**Data shown**
◇ ◇ ◇ ◇ ◇ ◇ ◇
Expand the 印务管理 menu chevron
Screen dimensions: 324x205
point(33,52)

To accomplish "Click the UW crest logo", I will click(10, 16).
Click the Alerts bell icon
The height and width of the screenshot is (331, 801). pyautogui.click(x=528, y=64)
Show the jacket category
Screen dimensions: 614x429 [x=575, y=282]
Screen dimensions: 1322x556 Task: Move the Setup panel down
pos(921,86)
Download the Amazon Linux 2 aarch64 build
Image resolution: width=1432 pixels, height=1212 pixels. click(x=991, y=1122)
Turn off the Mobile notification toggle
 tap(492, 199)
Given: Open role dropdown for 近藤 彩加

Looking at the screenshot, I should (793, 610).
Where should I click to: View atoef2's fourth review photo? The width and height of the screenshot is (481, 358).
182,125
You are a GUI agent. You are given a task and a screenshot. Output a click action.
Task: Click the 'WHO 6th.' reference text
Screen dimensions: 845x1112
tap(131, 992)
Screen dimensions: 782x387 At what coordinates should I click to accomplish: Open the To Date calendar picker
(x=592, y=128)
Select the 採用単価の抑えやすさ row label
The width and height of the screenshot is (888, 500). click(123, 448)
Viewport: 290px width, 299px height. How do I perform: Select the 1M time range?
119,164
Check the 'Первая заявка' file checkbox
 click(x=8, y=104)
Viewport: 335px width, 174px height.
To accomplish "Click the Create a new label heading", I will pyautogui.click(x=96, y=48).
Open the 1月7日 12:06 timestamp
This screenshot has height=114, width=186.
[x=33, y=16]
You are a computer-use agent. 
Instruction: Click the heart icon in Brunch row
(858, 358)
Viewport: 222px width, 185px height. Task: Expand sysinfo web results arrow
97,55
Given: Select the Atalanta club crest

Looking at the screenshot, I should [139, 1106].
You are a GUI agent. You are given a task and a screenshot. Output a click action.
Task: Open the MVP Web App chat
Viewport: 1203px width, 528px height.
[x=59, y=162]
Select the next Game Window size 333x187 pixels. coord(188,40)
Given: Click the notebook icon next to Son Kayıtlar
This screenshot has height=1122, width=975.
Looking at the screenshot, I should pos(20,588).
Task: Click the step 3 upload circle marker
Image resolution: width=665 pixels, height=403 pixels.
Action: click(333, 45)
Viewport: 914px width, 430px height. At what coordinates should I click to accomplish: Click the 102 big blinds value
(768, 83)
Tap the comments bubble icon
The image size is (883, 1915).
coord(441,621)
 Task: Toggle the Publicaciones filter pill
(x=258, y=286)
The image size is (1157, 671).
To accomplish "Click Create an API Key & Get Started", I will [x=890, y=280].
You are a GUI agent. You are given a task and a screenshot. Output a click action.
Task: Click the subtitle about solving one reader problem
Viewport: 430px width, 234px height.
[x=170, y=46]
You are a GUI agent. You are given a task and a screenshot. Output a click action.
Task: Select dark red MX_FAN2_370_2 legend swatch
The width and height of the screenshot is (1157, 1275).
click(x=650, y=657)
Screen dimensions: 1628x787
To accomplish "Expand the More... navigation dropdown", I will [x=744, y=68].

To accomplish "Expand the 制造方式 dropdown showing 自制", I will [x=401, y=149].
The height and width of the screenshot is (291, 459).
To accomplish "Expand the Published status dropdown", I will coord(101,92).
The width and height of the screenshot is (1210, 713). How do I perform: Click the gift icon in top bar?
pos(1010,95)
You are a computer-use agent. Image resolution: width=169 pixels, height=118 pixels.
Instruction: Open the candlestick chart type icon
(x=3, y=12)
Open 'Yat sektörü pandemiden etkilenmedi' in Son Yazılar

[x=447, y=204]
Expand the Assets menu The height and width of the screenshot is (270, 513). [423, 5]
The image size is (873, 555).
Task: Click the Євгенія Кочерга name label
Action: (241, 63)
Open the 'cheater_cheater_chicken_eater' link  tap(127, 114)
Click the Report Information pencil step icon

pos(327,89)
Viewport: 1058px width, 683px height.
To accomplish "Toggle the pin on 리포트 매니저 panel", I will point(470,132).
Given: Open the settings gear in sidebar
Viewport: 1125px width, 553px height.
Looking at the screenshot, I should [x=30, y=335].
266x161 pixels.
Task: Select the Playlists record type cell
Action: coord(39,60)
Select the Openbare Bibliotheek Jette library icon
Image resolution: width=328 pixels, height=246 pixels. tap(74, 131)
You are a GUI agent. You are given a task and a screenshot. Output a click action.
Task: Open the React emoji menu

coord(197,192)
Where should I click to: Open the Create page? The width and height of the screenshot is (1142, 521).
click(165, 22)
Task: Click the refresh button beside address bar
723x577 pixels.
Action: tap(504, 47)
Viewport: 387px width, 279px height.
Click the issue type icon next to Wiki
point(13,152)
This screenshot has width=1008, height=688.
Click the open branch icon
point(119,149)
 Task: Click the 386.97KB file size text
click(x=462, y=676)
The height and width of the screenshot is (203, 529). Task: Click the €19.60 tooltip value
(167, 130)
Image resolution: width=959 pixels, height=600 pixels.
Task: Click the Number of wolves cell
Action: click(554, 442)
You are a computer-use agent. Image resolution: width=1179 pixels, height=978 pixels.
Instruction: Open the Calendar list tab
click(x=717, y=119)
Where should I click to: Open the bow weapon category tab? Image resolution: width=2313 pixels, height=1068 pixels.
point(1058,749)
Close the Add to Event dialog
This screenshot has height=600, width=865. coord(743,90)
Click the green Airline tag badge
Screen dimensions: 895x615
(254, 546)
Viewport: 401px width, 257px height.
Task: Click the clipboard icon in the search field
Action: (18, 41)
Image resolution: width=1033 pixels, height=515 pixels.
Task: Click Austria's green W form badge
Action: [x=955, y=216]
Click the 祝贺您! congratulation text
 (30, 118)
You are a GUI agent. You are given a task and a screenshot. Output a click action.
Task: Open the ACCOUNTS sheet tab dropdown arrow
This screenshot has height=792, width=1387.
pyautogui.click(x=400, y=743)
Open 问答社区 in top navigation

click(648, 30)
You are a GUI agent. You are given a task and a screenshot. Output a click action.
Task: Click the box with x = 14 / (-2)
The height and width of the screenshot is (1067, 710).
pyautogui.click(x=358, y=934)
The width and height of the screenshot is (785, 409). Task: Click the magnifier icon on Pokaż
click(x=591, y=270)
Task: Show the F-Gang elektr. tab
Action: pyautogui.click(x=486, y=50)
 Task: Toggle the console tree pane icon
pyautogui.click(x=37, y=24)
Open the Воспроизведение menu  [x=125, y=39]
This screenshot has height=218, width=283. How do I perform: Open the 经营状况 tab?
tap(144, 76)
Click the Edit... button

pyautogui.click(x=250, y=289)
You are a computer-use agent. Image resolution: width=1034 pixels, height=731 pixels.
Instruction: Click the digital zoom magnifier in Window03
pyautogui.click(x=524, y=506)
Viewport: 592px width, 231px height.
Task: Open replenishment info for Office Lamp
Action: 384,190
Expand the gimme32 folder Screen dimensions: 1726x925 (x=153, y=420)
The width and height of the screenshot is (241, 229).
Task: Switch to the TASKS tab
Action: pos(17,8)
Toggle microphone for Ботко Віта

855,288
◇ ◇ ◇ ◇ ◇ ◇ ◇
**Activity**
Return the material above in full, exactly as it appears.

**Your solution**
Expand the 印务管理 menu chevron
Screen dimensions: 324x205
point(33,52)

To accomplish "Click the UW crest logo", I will click(10, 16).
Click the Alerts bell icon
The height and width of the screenshot is (331, 801). pyautogui.click(x=528, y=64)
Show the jacket category
Screen dimensions: 614x429 [x=575, y=282]
Screen dimensions: 1322x556 Task: Move the Setup panel down
pos(921,86)
Download the Amazon Linux 2 aarch64 build
Image resolution: width=1432 pixels, height=1212 pixels. click(x=991, y=1122)
Turn off the Mobile notification toggle
 tap(492, 199)
Given: Open role dropdown for 近藤 彩加

Looking at the screenshot, I should (793, 610).
Where should I click to: View atoef2's fourth review photo? The width and height of the screenshot is (481, 358).
182,125
You are a GUI agent. You are given a task and a screenshot. Output a click action.
Task: Click the 'WHO 6th.' reference text
Screen dimensions: 845x1112
tap(131, 992)
Screen dimensions: 782x387 At what coordinates should I click to accomplish: Open the To Date calendar picker
(x=592, y=128)
Select the 採用単価の抑えやすさ row label
The width and height of the screenshot is (888, 500). click(123, 448)
Viewport: 290px width, 299px height. How do I perform: Select the 1M time range?
119,164
Check the 'Первая заявка' file checkbox
 click(x=8, y=104)
Viewport: 335px width, 174px height.
To accomplish "Click the Create a new label heading", I will pyautogui.click(x=96, y=48).
Open the 1月7日 12:06 timestamp
This screenshot has height=114, width=186.
[x=33, y=16]
You are a computer-use agent. 
Instruction: Click the heart icon in Brunch row
(858, 358)
Viewport: 222px width, 185px height. Task: Expand sysinfo web results arrow
97,55
Given: Select the Atalanta club crest

Looking at the screenshot, I should [139, 1106].
You are a GUI agent. You are given a task and a screenshot. Output a click action.
Task: Open the MVP Web App chat
Viewport: 1203px width, 528px height.
[x=59, y=162]
Select the next Game Window size 333x187 pixels. coord(188,40)
Given: Click the notebook icon next to Son Kayıtlar
This screenshot has height=1122, width=975.
Looking at the screenshot, I should pos(20,588).
Task: Click the step 3 upload circle marker
Image resolution: width=665 pixels, height=403 pixels.
Action: click(333, 45)
Viewport: 914px width, 430px height. At what coordinates should I click to accomplish: Click the 102 big blinds value
(768, 83)
Tap the comments bubble icon
The image size is (883, 1915).
coord(441,621)
 Task: Toggle the Publicaciones filter pill
(x=258, y=286)
The image size is (1157, 671).
To accomplish "Click Create an API Key & Get Started", I will [x=890, y=280].
You are a GUI agent. You are given a task and a screenshot. Output a click action.
Task: Click the subtitle about solving one reader problem
Viewport: 430px width, 234px height.
[x=170, y=46]
You are a GUI agent. You are given a task and a screenshot. Output a click action.
Task: Select dark red MX_FAN2_370_2 legend swatch
The width and height of the screenshot is (1157, 1275).
click(x=650, y=657)
Screen dimensions: 1628x787
To accomplish "Expand the More... navigation dropdown", I will [x=744, y=68].

To accomplish "Expand the 制造方式 dropdown showing 自制", I will [x=401, y=149].
The height and width of the screenshot is (291, 459).
To accomplish "Expand the Published status dropdown", I will coord(101,92).
The width and height of the screenshot is (1210, 713). How do I perform: Click the gift icon in top bar?
pos(1010,95)
You are a computer-use agent. Image resolution: width=169 pixels, height=118 pixels.
Instruction: Open the candlestick chart type icon
(x=3, y=12)
Open 'Yat sektörü pandemiden etkilenmedi' in Son Yazılar

[x=447, y=204]
Expand the Assets menu The height and width of the screenshot is (270, 513). [423, 5]
The image size is (873, 555).
Task: Click the Євгенія Кочерга name label
Action: (241, 63)
Open the 'cheater_cheater_chicken_eater' link  tap(127, 114)
Click the Report Information pencil step icon

pos(327,89)
Viewport: 1058px width, 683px height.
To accomplish "Toggle the pin on 리포트 매니저 panel", I will point(470,132).
Given: Open the settings gear in sidebar
Viewport: 1125px width, 553px height.
Looking at the screenshot, I should [x=30, y=335].
266x161 pixels.
Task: Select the Playlists record type cell
Action: coord(39,60)
Select the Openbare Bibliotheek Jette library icon
Image resolution: width=328 pixels, height=246 pixels. tap(74, 131)
You are a GUI agent. You are given a task and a screenshot. Output a click action.
Task: Open the React emoji menu

coord(197,192)
Where should I click to: Open the Create page? The width and height of the screenshot is (1142, 521).
click(165, 22)
Task: Click the refresh button beside address bar
723x577 pixels.
Action: tap(504, 47)
Viewport: 387px width, 279px height.
Click the issue type icon next to Wiki
point(13,152)
This screenshot has width=1008, height=688.
Click the open branch icon
point(119,149)
 Task: Click the 386.97KB file size text
click(x=462, y=676)
The height and width of the screenshot is (203, 529). Task: Click the €19.60 tooltip value
(167, 130)
Image resolution: width=959 pixels, height=600 pixels.
Task: Click the Number of wolves cell
Action: click(554, 442)
You are a computer-use agent. Image resolution: width=1179 pixels, height=978 pixels.
Instruction: Open the Calendar list tab
click(x=717, y=119)
Where should I click to: Open the bow weapon category tab? Image resolution: width=2313 pixels, height=1068 pixels.
point(1058,749)
Close the Add to Event dialog
This screenshot has height=600, width=865. coord(743,90)
Click the green Airline tag badge
Screen dimensions: 895x615
(254, 546)
Viewport: 401px width, 257px height.
Task: Click the clipboard icon in the search field
Action: (18, 41)
Image resolution: width=1033 pixels, height=515 pixels.
Task: Click Austria's green W form badge
Action: [x=955, y=216]
Click the 祝贺您! congratulation text
 (30, 118)
You are a GUI agent. You are given a task and a screenshot. Output a click action.
Task: Open the ACCOUNTS sheet tab dropdown arrow
This screenshot has height=792, width=1387.
pyautogui.click(x=400, y=743)
Open 问答社区 in top navigation

click(648, 30)
You are a GUI agent. You are given a task and a screenshot. Output a click action.
Task: Click the box with x = 14 / (-2)
The height and width of the screenshot is (1067, 710).
pyautogui.click(x=358, y=934)
The width and height of the screenshot is (785, 409). Task: Click the magnifier icon on Pokaż
click(x=591, y=270)
Task: Show the F-Gang elektr. tab
Action: pyautogui.click(x=486, y=50)
 Task: Toggle the console tree pane icon
pyautogui.click(x=37, y=24)
Open the Воспроизведение menu  [x=125, y=39]
This screenshot has height=218, width=283. How do I perform: Open the 经营状况 tab?
tap(144, 76)
Click the Edit... button

pyautogui.click(x=250, y=289)
You are a computer-use agent. Image resolution: width=1034 pixels, height=731 pixels.
Instruction: Click the digital zoom magnifier in Window03
pyautogui.click(x=524, y=506)
Viewport: 592px width, 231px height.
Task: Open replenishment info for Office Lamp
Action: 384,190
Expand the gimme32 folder Screen dimensions: 1726x925 (x=153, y=420)
The width and height of the screenshot is (241, 229).
Task: Switch to the TASKS tab
Action: pos(17,8)
Toggle microphone for Ботко Віта

855,288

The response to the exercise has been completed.